**Exercise prompt:** Look through the records below, and whenever a line contains "pixels", copy it.

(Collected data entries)
#####

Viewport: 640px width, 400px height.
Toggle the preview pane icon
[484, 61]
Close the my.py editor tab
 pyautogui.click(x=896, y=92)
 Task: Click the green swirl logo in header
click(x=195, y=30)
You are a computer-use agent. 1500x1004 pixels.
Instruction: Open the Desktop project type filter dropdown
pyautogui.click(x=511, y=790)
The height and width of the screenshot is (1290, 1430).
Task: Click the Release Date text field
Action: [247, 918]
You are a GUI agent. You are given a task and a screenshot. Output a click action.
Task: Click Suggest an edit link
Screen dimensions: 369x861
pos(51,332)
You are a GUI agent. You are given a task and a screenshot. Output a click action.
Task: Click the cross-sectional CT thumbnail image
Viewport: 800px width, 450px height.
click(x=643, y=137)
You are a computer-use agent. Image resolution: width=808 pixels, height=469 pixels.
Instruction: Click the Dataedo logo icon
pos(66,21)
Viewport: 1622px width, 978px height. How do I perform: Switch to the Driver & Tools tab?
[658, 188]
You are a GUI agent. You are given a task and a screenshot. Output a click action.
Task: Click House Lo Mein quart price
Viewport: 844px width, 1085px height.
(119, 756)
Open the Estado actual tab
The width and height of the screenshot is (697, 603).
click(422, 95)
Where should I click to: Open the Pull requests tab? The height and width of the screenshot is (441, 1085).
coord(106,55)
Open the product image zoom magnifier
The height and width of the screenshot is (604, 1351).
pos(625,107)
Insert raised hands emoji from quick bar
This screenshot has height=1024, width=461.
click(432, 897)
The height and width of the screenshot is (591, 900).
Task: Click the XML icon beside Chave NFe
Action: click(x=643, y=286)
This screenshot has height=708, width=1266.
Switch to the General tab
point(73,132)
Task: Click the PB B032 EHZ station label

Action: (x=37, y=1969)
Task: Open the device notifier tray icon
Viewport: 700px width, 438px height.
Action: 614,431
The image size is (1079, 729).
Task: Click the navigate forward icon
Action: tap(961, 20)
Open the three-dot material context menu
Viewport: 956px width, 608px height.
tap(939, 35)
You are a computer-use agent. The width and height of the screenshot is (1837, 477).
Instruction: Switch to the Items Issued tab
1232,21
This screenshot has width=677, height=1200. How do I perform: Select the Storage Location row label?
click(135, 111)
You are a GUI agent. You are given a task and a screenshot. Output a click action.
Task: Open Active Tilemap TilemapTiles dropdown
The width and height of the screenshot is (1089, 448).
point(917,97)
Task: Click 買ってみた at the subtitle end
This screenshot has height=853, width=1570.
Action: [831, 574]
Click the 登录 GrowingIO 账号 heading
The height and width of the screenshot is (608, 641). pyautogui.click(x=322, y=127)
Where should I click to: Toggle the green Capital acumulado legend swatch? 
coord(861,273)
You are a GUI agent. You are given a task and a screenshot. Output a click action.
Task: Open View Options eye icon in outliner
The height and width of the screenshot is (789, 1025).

#####

**Worked solution:**
You are a computer-use agent. 1500x1004 pixels.
You are a computer-use agent. Image resolution: width=808 pixels, height=469 pixels.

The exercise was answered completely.